[Saved data entries]
- - -

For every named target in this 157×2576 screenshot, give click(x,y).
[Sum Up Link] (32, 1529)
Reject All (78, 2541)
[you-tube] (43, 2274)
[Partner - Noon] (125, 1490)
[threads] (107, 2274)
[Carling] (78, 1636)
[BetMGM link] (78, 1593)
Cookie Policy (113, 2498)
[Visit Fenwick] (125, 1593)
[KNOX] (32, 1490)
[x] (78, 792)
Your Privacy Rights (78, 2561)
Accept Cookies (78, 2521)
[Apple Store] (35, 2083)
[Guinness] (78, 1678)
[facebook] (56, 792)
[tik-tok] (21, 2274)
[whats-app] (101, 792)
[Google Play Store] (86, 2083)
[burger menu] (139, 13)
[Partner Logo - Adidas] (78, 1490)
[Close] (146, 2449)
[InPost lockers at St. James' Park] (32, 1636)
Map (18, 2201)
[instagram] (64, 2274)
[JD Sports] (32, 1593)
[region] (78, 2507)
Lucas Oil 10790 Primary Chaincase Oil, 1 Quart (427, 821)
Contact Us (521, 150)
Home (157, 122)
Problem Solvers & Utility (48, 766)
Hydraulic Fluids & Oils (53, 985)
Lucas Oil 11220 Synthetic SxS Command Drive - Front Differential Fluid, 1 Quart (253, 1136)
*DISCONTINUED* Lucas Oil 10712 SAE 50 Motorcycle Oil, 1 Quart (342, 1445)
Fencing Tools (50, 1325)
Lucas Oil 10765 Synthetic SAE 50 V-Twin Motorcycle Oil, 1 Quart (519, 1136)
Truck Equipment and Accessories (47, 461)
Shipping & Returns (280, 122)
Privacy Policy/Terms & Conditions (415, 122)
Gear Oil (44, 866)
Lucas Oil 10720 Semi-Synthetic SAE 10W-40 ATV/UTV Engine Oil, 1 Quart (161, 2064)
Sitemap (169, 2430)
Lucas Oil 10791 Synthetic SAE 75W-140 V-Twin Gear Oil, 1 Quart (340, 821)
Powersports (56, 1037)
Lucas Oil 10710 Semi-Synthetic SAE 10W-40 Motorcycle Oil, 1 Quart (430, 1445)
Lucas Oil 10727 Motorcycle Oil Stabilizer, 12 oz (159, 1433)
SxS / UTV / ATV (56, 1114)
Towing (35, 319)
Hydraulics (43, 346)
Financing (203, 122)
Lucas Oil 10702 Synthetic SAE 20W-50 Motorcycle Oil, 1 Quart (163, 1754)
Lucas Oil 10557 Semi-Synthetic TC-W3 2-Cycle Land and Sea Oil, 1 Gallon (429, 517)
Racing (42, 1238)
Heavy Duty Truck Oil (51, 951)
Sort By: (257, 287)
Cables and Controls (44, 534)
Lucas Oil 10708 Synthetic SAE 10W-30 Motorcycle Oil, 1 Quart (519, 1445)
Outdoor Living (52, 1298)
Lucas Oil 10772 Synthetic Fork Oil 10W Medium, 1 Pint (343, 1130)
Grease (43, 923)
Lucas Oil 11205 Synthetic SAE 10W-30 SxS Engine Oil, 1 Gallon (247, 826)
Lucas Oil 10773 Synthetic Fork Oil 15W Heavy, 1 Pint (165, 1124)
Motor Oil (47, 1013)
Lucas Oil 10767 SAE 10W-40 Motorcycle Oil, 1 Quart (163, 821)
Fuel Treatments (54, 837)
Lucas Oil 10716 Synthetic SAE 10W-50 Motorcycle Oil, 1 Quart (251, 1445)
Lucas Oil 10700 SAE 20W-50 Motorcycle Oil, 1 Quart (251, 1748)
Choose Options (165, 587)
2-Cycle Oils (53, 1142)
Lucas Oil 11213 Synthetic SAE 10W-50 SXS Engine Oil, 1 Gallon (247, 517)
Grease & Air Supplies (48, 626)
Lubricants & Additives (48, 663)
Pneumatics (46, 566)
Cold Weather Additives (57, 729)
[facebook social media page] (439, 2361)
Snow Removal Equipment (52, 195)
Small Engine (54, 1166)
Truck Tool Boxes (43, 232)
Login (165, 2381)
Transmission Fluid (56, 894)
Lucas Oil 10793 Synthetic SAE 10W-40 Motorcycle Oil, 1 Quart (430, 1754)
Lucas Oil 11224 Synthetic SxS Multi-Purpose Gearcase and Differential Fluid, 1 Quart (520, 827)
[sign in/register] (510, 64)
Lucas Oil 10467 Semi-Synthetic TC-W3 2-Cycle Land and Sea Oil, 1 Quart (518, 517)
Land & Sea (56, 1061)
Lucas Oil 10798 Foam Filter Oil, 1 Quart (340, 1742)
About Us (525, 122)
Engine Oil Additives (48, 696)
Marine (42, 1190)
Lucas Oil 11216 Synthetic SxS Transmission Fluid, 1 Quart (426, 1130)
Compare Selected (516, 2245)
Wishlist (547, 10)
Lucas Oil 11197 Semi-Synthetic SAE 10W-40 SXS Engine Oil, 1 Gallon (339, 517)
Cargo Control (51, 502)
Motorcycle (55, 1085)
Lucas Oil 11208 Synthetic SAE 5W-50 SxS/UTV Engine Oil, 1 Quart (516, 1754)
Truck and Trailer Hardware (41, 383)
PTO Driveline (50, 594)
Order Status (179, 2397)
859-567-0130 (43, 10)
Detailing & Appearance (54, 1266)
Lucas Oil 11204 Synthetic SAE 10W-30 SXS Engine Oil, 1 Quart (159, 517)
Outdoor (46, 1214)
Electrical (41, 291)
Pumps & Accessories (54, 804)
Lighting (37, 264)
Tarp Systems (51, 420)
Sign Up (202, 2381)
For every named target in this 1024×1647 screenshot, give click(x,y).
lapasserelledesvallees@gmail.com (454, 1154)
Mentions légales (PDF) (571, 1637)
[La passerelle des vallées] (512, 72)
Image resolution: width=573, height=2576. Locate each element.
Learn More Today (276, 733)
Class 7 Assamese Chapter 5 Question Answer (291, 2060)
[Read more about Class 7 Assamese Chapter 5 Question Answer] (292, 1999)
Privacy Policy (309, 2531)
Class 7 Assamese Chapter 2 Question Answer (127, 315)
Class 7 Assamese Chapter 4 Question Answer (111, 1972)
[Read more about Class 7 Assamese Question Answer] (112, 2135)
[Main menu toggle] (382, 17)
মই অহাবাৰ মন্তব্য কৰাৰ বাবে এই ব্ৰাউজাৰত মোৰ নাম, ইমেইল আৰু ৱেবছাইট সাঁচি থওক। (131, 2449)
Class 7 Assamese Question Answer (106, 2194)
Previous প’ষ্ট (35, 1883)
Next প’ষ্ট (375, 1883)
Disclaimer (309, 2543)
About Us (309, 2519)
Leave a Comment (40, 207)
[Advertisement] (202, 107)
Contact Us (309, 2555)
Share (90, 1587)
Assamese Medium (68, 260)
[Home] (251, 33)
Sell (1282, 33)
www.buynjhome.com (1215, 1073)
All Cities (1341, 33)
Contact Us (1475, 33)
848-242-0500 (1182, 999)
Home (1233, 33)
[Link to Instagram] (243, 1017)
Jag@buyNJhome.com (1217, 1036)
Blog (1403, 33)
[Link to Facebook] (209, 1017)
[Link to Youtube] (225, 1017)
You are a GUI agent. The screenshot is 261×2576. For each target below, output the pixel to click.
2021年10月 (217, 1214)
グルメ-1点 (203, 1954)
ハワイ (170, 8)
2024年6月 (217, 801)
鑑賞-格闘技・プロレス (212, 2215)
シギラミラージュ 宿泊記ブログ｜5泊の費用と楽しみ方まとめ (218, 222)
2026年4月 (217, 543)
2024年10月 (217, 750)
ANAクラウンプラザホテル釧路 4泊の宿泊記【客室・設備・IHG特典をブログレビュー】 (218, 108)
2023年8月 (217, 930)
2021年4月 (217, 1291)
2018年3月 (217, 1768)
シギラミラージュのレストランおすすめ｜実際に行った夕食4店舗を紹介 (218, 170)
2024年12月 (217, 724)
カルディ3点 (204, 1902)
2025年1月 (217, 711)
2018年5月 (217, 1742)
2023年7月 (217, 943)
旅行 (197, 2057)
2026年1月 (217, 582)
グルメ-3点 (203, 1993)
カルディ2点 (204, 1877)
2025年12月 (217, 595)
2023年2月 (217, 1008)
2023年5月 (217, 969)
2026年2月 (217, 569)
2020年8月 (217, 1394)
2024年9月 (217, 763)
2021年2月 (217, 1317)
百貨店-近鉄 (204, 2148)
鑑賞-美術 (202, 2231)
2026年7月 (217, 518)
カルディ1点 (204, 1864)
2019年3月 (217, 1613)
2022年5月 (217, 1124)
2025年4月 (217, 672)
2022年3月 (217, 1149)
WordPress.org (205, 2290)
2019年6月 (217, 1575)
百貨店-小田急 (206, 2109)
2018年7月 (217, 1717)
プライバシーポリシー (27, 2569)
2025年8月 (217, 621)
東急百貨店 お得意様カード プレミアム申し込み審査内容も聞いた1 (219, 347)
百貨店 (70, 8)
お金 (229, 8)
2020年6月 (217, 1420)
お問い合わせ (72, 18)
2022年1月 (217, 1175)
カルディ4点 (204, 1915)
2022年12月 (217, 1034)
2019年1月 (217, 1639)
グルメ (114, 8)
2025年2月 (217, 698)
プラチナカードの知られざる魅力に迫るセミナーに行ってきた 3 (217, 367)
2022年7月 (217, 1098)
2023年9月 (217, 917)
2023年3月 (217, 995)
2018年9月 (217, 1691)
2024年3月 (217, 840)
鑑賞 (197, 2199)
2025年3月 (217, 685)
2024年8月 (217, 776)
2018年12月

- - -

_TASK GOAL_:
Return, please, the lines of the data from the first through the line containing "[instagram] (64, 2274)", both kept, exactly as they stand and nothing more.

_PROBLEM SOLUTION_:
For every named target in this 157×2576 screenshot, give click(x,y).
[Sum Up Link] (32, 1529)
Reject All (78, 2541)
[you-tube] (43, 2274)
[Partner - Noon] (125, 1490)
[threads] (107, 2274)
[Carling] (78, 1636)
[BetMGM link] (78, 1593)
Cookie Policy (113, 2498)
[Visit Fenwick] (125, 1593)
[KNOX] (32, 1490)
[x] (78, 792)
Your Privacy Rights (78, 2561)
Accept Cookies (78, 2521)
[Apple Store] (35, 2083)
[Guinness] (78, 1678)
[facebook] (56, 792)
[tik-tok] (21, 2274)
[whats-app] (101, 792)
[Google Play Store] (86, 2083)
[burger menu] (139, 13)
[Partner Logo - Adidas] (78, 1490)
[Close] (146, 2449)
[InPost lockers at St. James' Park] (32, 1636)
Map (18, 2201)
[instagram] (64, 2274)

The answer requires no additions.